Learn the guidelines for earnest money deposits and VA loans to ensure you are making the right decisions.
Earnest money, sometimes called a good faith deposit, is a sum of money you put down to show the seller that you are serious about purchasing the home.
There is no science as to how much money you should put down in your earnest money deposit. However, for some guidelines, it truly depends on the real estate market and how desired your property is. For instance, if you are trying to purchase a house in a hot market with several serious buyers vying for the same home, you will likely need to put more money down.
No, VA loans do not necessarily require a down payment or an earnest money deposit. But, the seller might want this to consider you as a serious buyer. It’s not uncommon for sellers to request an earnest money deposit as part of the VA loan process.
Earnest money deposits not only show sellers that you are serious about purchasing the home, but they also protect both parties.
Putting down an earnest money deposit is a sure-fire way to show sellers that you’re a serious contender and give you leverage when negotiating favorable contract terms.
It’s common for the seller to pay some, or all, of the closing costs with VA loans. The best way to build this kind of relationship with your seller is to show your goodwill as a buyer by putting in a good faith deposit.
When a buyer puts down an earnest money deposit, it reassures the seller that the buyer won’t back out of the contract without a valid cause. If buyers walk away from the sale for an invalid reason, they will lose the money they put in their earnest money deposit.
Your contract should state the acceptable reasons you, as a potential homebuyer, can cancel the contract. If you back out of the contract for a cause that isn’t listed, you could lose your earnest money deposit.
Some valid reasons a buyer could back out on the sale include:
1. Your home is appraised for a lower value than listed on the contract.
It’s unfair to have a buyer pay more for a house than they feel they should. If the appraiser decides your home is worth less than stated on the contract, the mandatory escape clause comes into play.
The Department of Veteran Affairs requires the mandatory escape clause and protects the buyer from being trapped in a VA mortgage where the appraised value of the home is lower than the sale price listed on the contract. If the buyer decides to walk away, the earnest money deposit will be returned to them.
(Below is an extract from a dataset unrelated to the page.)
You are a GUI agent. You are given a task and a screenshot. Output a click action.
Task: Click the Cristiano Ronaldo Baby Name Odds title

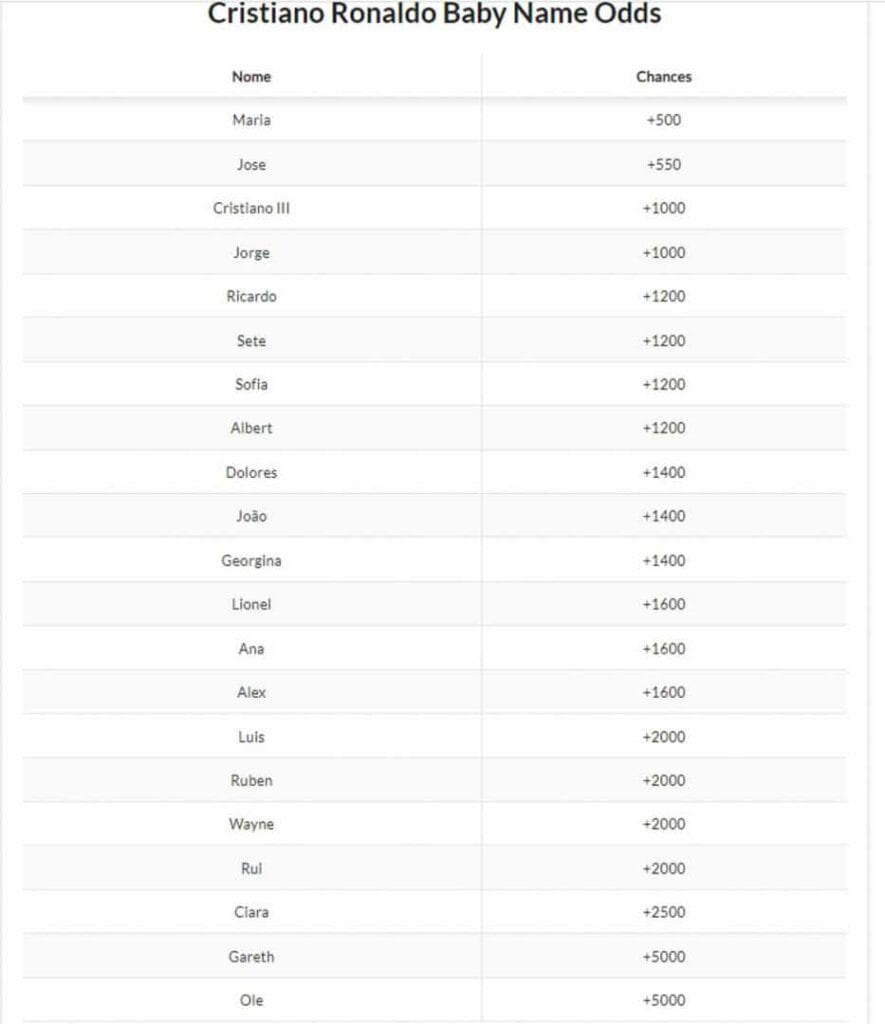coord(434,14)
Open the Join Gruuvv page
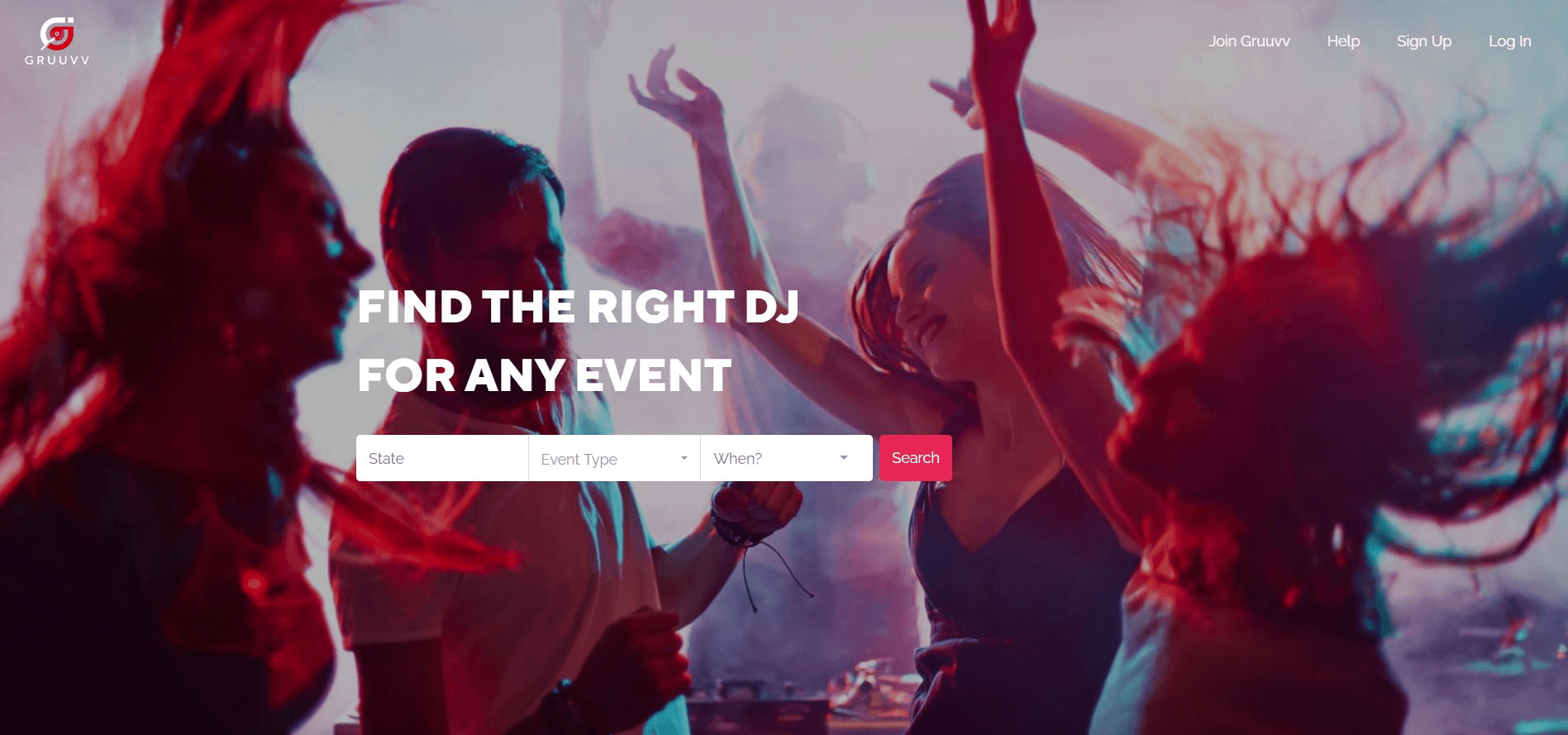Viewport: 1568px width, 735px height. pyautogui.click(x=1249, y=41)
2. Your home inspection fails.
If any significant issues pop up on your home inspection, like cracks in the foundation, the buyer can back out of the contract. In this case, the earnest money deposit would be returned to the buyer.
If the buyer decides to walk away from the sale for any reason not listed on the contract, the seller pockets the earnest money deposit.
Let’s say the seller decides to walk away from the deal after an earnest money deposit has been placed. In this case, all money would be refunded to the buyer.
However, like said earlier, if you as a buyer walk away for reasons not listed on the contract, your money will not be refunded.